Our first meeting of the school year is this Thursday, 7:00 as usual, in the Britannia Board Room (1661 Napier).
We’ll be celebrating the houses that sport our century signs in their yards this year. So, particularly if your house is one of our featured houses, please do join us. If you have any anecdotes or artifacts or memorabilia related to your house, please bring it along for a show-and-tell.
We’ll also chat about the various changes that have taken place in Grandview since we last met, hopefully with one of Eric’s slide shows.
And Michael will give us an update on the nominations for the Heritage Register and what it all means.

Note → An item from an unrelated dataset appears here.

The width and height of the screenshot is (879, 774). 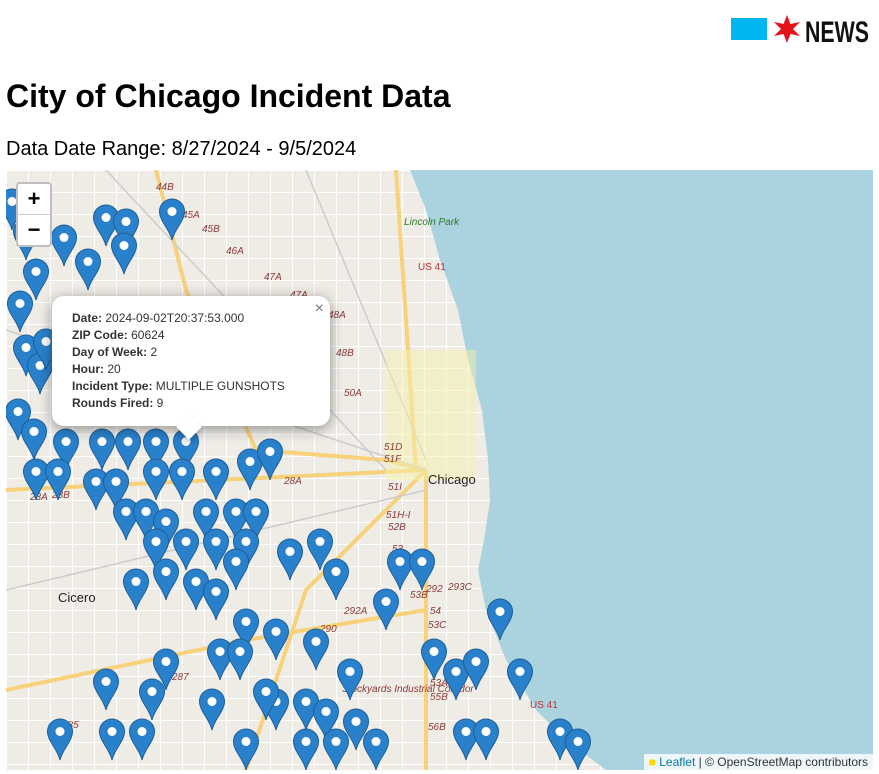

Cheers and hope to see you Thursday!
Here is our map for the set of houses, at least 100 years old, we have chosen this year. There is a large cluster of them on Ferndale Street, reflecting the legacy of builder George Tyson more than a century ago.
This is the fourth year of our project to celebrate Grandview’s Edwardian-era heritage buildings. Links to the other three years are on the navigation bar at the top of this page.
We thank the owners for their stewardship of the houses and their willingness to share them, through the display of the signs, with the community!
At our next meeting on September 17th, there will be a review of the houses and a modest celebration (i.e. cake!), along with our usual presentations and discussions.
Have a look at the plaque on the side of Via Tevere next to the preserved Shelly’s advertisement. Steve Holmes has mounted a brand-new one. The original one, installed a couple of years ago when the sign was restored, had faded to white. We had installed a smaller one temporarily, but the new one is quite splendid. Thank you, Steve!